自分勝手な涙を零した私に、彼は困ったように笑う。
「大学の時、喫煙所で声掛けてくれたじゃん?」
「え?ああ、私がきみに?」
手元の小皿に取って置かれたままだった卵焼きを一口二口と食べながら、彼は呟くような小さな声で語り掛けてきた。
「そうそう。あの時は、ダル絡みされたーメンドクセーって思ったけど。
 結局、こんな歳になってまで、一緒に飯食える仲になるとは思わなかったな」
脈絡が無い言葉のように見えて、きっと彼の中では繋がっているのだろう。私が声を掛けたあの頃が、彼が語ってくれた思い出の頃だったのだろうか。そんなタイミングで出会ったにも関わらず、こうして交流が続いているのだから、人生ってやつは意味が解らない。

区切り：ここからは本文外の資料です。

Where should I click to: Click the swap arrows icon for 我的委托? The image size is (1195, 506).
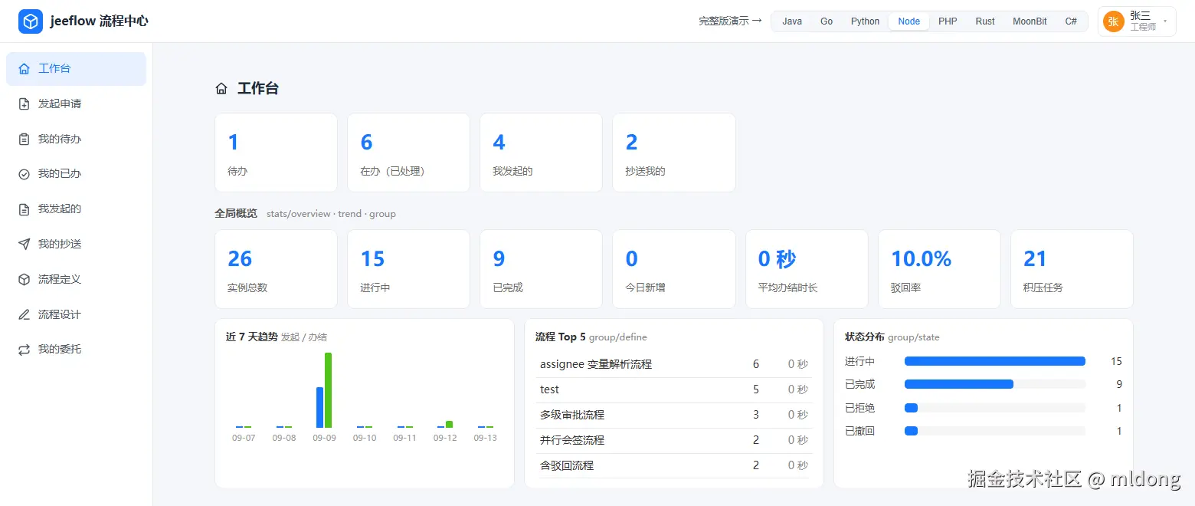[25, 350]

他愛の無いやり取りをもう少しだけして、程良い時刻に席を立った。蒸し暑さは残るものの、日中の茹だるような暑さは息を潜めたようだ。飲み屋が並ぶ通りは未だに多くの人が行き交っていて、その隙間を縫うように帰途に着く。
「大事な思い出、掘り下げてごめんね」
「そんな大層なものじゃないって。むしろありがとう」
お礼を言われるようなことは何もしていない気もしたけれど、彼がそう言うならば、世辞や嘘ではない。そんな彼の本質を、信じている。

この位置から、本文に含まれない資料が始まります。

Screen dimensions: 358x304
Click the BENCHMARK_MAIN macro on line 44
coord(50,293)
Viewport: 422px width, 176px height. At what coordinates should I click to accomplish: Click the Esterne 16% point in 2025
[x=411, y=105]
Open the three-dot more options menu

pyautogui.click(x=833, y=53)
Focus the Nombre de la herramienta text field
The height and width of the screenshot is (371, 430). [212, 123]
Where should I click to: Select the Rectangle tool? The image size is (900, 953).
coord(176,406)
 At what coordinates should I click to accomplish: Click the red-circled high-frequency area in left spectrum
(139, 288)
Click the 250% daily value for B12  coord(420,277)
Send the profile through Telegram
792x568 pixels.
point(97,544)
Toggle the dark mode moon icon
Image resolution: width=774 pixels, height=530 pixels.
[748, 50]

それぞれの家に帰る岐路が近付いて、私は少しだけ歩調を緩める。それに合わせてくれたのか、彼は道端に立ち止まってくれた。とは言え、長く立ち話をするつもりは無い。
「じゃあ、おやすみ」
軽く挨拶を交わして、どちらからともなく歩き出す。振り向いてその背を見送りたいけれど、色恋沙汰でないことは解っているから、しない。

さよならばかりが積み重ねられていく世界で、私ときみは出会った。これまでの沢山の出会いと別れは、いつかきみと別れる時に耐えられるようにと与えられていたのだとしたら、何てお節介で不親切な世界だろう。
そんな節理は知らないまま、知らない振りをして、またきみに会いに行こう。